Integrative genomic and genetic analysis of nonhost resistance across Triticeae species - TritNONHOST (PPR-CROP)

Within the natural environment plants are constantly exposed to micro-organisms which have the potential to cause disease. However, each plant species is a host to only a very limited number of pathogens. During evolution the plant and the potential pathogen have undergone an arms race, establishing or avoiding successful infection, which finally resulted in the host-pathogen interactions known today. Plants have further evolved resistance (R) genes to over come certain isolates of these host-pathogens. Traditional plant breeding strategies have used these R-genes to develop resistant crop cultivars. However, after commercial release of the R-gene carrying cultivars the resistance is often rapidly overcome, following the increase in the pathogen populations of novel virulent races, resulting in the loss of the protective effect of the R-genes. On the other hand, most plants are resistant to most pathogens. This phenomenon is referred to as nonhost resistance. However, we know very little about the biological mechanisms operating behind this nonhost resistance. Nonhost resistance therefore presents as a durable form of resistance that the non-adapted pathogen has not evolved to over come. The work in this proposal addresses the biological processes and genetic pathways operating in the plant that are responsible for this nonhost resistance. This work undertakes a global examination of the reprogramming of the gene expression patterns that occur in wheat and barley following inoculation with host and nonhost pathogens. Three economically and ecologically important pathogens are examined that cause the diseases of powdery mildew, rust and blast. The genes and biological pathways involved in host and nonhost resistance in each of the wheat and barley interactions with these pathogens will be identified. Significant genes and pathways responsible for nonhost resistance in each cereal crop will be identified and their function further characterised. The outputs from this project will provide us with a new level of understanding of the biology of nonhost resistance in cereals. This will provide the plant breeding industry with the knowledge and tools required to achieve sustainable resistance to major pathogens. The ultimate aim is to transfer the genetic components of nonhost resistance from one cereal to the other to achieve 'nonhost-like' resistance to the adapted pathogen.

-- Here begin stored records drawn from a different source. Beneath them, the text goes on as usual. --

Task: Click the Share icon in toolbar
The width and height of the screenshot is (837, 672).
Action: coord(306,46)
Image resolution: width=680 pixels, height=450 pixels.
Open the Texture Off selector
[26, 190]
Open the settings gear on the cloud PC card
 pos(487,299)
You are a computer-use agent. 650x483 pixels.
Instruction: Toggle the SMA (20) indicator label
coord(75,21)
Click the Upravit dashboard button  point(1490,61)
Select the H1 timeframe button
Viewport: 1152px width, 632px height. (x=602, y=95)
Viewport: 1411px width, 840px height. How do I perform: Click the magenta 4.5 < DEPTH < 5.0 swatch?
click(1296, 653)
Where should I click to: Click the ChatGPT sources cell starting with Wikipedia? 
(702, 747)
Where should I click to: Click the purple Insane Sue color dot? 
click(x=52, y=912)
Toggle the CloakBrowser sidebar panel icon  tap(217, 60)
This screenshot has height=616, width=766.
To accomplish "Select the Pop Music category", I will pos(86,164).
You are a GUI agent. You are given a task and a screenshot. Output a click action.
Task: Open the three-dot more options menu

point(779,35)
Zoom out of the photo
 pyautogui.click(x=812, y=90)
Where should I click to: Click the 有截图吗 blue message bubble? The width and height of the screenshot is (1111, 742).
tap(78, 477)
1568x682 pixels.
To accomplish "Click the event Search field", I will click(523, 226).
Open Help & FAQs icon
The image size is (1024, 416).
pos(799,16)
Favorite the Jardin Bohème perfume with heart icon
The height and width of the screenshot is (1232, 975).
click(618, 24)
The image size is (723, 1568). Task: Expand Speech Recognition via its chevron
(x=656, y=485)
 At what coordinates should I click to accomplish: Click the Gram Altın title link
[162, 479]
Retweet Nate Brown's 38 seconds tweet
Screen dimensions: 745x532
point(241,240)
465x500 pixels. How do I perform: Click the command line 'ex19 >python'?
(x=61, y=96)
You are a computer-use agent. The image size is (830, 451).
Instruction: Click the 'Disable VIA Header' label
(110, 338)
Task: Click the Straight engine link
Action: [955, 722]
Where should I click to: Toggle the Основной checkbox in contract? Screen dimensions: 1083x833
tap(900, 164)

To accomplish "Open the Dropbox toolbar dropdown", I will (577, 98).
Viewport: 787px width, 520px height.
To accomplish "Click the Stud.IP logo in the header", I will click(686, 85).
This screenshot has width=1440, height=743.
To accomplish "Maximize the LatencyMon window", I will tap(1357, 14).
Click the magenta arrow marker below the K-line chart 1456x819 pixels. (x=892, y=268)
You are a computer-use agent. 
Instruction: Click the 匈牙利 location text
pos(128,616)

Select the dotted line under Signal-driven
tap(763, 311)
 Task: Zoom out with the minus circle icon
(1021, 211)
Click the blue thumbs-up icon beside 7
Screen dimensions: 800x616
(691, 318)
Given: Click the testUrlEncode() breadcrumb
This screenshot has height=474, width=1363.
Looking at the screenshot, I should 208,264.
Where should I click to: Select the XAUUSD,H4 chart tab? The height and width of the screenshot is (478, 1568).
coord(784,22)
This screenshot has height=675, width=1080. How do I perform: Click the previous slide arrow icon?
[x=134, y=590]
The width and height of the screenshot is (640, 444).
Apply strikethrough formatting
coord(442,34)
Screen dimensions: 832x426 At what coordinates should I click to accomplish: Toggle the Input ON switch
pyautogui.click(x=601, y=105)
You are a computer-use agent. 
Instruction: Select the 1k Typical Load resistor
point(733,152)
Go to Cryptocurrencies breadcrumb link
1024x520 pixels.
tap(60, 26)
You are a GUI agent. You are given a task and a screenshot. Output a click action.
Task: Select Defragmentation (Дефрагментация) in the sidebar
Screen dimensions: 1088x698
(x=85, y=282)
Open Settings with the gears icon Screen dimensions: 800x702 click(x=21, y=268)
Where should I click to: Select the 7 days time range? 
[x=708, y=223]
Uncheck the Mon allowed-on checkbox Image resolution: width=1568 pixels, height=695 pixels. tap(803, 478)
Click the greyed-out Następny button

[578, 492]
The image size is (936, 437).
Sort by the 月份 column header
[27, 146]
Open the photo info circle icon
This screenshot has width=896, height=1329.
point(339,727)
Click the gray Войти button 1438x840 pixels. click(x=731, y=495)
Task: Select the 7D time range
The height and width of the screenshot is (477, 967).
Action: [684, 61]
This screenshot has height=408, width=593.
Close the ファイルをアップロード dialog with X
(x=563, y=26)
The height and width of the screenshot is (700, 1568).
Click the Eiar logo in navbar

The scientific aim of this project is to identify and explore the genetic framework for nonhost resistance in wheat and barley to three pathogens of enormous economic and ecological impact causing rust (Puccinia spp.), powdery mildew (Blumaria spp.) and blast (Magnaporthe spp.) disease in cereals. A global, differential gene-expression analysis, comparing compatible host and nonhost interactions will allow the identification of common, plant species-specific and pathogen species-specific pathways involved in nonhost resistance in wheat and barley. Functional genomics approaches will be used to test the function of potential nonhost resistance genes in the corresponding cereal species for resistance to non-adapted as well as adapted pathogens. The functional data will be combined with quantitative genetic data from novel populations segregating for nonhost resistance, in order to provide convergent evidence for a role of candidate genes in nonhost resistance of Triticeae. The outputs from this project will provide us with a new level of understanding of the fundamental inner workings of the biology of nonhost resistance in cereals that will provide the plant breeding industry with the knowledge and tools required to achieve sustainable resistance to major pathogens. The ultimate aim is to transfer the genetic components of nonhost resistance from one cereal to the other to achieve 'nonhost-like' resistance to the adapted pathogen.